§ **Objectives**:
A - From the passage on Lie groups and the exponential map, list every symbol that the text pairs with a name, and give the name the text assigns to each.
B - Carry on the passage about Lie groups and the exponential map from the point where it stops.

§ **Text excerpt**:
++++
Definition of Lie Group and Lie Algebra

Exponential Map

Intuitively, we can simply view Lie groups $G$ as the groups of elements $g(\alpha)\in G$ that are parameterized continuously by a set of real numbers $\alpha$. We denote their representations by $\cal{D}(\alpha)$, which can be constructed in the following steps:

1. We choose $\alpha$ such that $g(0)=e$. As a result, ${\cal{D}}(0)=\cal{I}$ is the identity operator.
2. For small parameters $\epsilon$, we are able to Taylor expand to the first order of each component  $\epsilon^a$: \begin{equation}{\cal{D}}(\epsilon)={\cal{I}}+i\sum_{a=1}^N\epsilon^a \cal{T}_a\,\end{equation} where ${\cal{T}}_1,\cdots , {\cal{T}}_N$ are operators called generators.
++++
§ **Extracted records**:
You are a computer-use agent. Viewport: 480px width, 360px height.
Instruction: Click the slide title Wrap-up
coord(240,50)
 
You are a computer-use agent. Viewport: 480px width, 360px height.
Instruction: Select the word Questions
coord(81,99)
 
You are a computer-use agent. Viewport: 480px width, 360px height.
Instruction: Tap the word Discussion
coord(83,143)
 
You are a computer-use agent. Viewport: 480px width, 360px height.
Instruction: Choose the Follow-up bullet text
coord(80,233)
++++
§ **Results for the exercise**:
A -
- $G$: Lie groups
- $g(\alpha)$: elements of $G$
- $\alpha$: a set of real numbers that parameterizes the elements
- ${\cal D}(\alpha)$: representations
- ${\cal I}$: the identity operator
- $\epsilon$: small parameters
- ${\cal T}_1,\cdots,{\cal T}_N$: generators

B -
3. For finite parameters $\alpha$, the group property allows to make $k$ sequential transformations, each with small parameters $\alpha/k$. As a result, \begin{equation}{\cal{D}}(\alpha)=\lim_{k\rightarrow\infty}{\cal{D}}^k(\alpha/k)=\lim_{k\rightarrow\infty}\left({\cal{I}}+\frac{i}{k}\sum_{a=1}^N\alpha^a {\cal{T}}_a\right)^k=\exp\left[i\sum_{a=1}^N\alpha^a {\cal{T}}_a\right]\,,\end{equation} For simplicity, we will use Einstein summation convention and write the above exponential map as \begin{equation} {\cal{D}}(\alpha)= e^{i\,\alpha^a {\cal{T}}_a}\,,\tag{1}\end{equation} where an index appearing in both subscript and superscript implies summation.

Remarks:

1. Note that we have defined the addition, scaling and multiplication operations for operators. So for any operator $\cal{T}$, we are able to compute $e^{\cal{T}}\equiv \sum_{k=0}^{\infty}\frac{{\cal{T}}^k}{k!}$ with ${\cal{T}}^0\equiv \cal{I}$.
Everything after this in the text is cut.